> Records provided
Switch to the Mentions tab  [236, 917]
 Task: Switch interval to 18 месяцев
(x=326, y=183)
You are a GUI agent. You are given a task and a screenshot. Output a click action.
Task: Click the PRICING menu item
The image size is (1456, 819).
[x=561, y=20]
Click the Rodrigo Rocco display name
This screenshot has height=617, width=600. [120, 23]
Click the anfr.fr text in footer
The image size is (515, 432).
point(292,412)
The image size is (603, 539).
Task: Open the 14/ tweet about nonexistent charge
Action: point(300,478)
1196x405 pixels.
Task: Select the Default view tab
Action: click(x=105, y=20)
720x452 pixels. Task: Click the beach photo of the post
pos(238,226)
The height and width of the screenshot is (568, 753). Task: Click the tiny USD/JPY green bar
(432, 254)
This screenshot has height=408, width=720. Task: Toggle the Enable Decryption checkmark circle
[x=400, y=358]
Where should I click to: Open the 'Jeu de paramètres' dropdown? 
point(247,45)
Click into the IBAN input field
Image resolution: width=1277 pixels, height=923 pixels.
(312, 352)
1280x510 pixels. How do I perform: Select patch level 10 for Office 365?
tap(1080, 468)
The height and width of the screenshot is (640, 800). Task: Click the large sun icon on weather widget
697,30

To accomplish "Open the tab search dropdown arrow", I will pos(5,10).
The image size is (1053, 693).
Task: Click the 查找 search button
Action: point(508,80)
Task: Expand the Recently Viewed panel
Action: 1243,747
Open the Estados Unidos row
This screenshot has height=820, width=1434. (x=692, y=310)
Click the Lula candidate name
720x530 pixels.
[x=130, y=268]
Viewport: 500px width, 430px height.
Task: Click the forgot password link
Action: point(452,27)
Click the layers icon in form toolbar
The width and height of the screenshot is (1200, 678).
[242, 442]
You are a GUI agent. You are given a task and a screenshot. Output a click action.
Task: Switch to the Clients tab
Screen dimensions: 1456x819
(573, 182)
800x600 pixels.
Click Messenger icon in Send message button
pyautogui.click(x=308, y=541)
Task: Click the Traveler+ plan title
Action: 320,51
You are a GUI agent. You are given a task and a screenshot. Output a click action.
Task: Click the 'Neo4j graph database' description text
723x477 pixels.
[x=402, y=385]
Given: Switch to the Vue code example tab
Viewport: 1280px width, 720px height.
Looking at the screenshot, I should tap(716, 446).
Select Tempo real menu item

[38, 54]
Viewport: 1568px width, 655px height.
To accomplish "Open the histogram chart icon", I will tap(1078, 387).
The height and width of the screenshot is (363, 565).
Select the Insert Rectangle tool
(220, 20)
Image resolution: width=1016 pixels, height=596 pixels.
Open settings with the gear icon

> Activity
Output each line of the material exactly, keeping every word as it appears.

> Your solution
Switch to the Mentions tab  [236, 917]
 Task: Switch interval to 18 месяцев
(x=326, y=183)
You are a GUI agent. You are given a task and a screenshot. Output a click action.
Task: Click the PRICING menu item
The image size is (1456, 819).
[x=561, y=20]
Click the Rodrigo Rocco display name
This screenshot has height=617, width=600. [120, 23]
Click the anfr.fr text in footer
The image size is (515, 432).
point(292,412)
The image size is (603, 539).
Task: Open the 14/ tweet about nonexistent charge
Action: point(300,478)
1196x405 pixels.
Task: Select the Default view tab
Action: click(x=105, y=20)
720x452 pixels. Task: Click the beach photo of the post
pos(238,226)
The height and width of the screenshot is (568, 753). Task: Click the tiny USD/JPY green bar
(432, 254)
This screenshot has height=408, width=720. Task: Toggle the Enable Decryption checkmark circle
[x=400, y=358]
Where should I click to: Open the 'Jeu de paramètres' dropdown? 
point(247,45)
Click into the IBAN input field
Image resolution: width=1277 pixels, height=923 pixels.
(312, 352)
1280x510 pixels. How do I perform: Select patch level 10 for Office 365?
tap(1080, 468)
The height and width of the screenshot is (640, 800). Task: Click the large sun icon on weather widget
697,30

To accomplish "Open the tab search dropdown arrow", I will pos(5,10).
The image size is (1053, 693).
Task: Click the 查找 search button
Action: point(508,80)
Task: Expand the Recently Viewed panel
Action: 1243,747
Open the Estados Unidos row
This screenshot has height=820, width=1434. (x=692, y=310)
Click the Lula candidate name
720x530 pixels.
[x=130, y=268]
Viewport: 500px width, 430px height.
Task: Click the forgot password link
Action: point(452,27)
Click the layers icon in form toolbar
The width and height of the screenshot is (1200, 678).
[242, 442]
You are a GUI agent. You are given a task and a screenshot. Output a click action.
Task: Switch to the Clients tab
Screen dimensions: 1456x819
(573, 182)
800x600 pixels.
Click Messenger icon in Send message button
pyautogui.click(x=308, y=541)
Task: Click the Traveler+ plan title
Action: 320,51
You are a GUI agent. You are given a task and a screenshot. Output a click action.
Task: Click the 'Neo4j graph database' description text
723x477 pixels.
[x=402, y=385]
Given: Switch to the Vue code example tab
Viewport: 1280px width, 720px height.
Looking at the screenshot, I should tap(716, 446).
Select Tempo real menu item

[38, 54]
Viewport: 1568px width, 655px height.
To accomplish "Open the histogram chart icon", I will tap(1078, 387).
The height and width of the screenshot is (363, 565).
Select the Insert Rectangle tool
(220, 20)
Image resolution: width=1016 pixels, height=596 pixels.
Open settings with the gear icon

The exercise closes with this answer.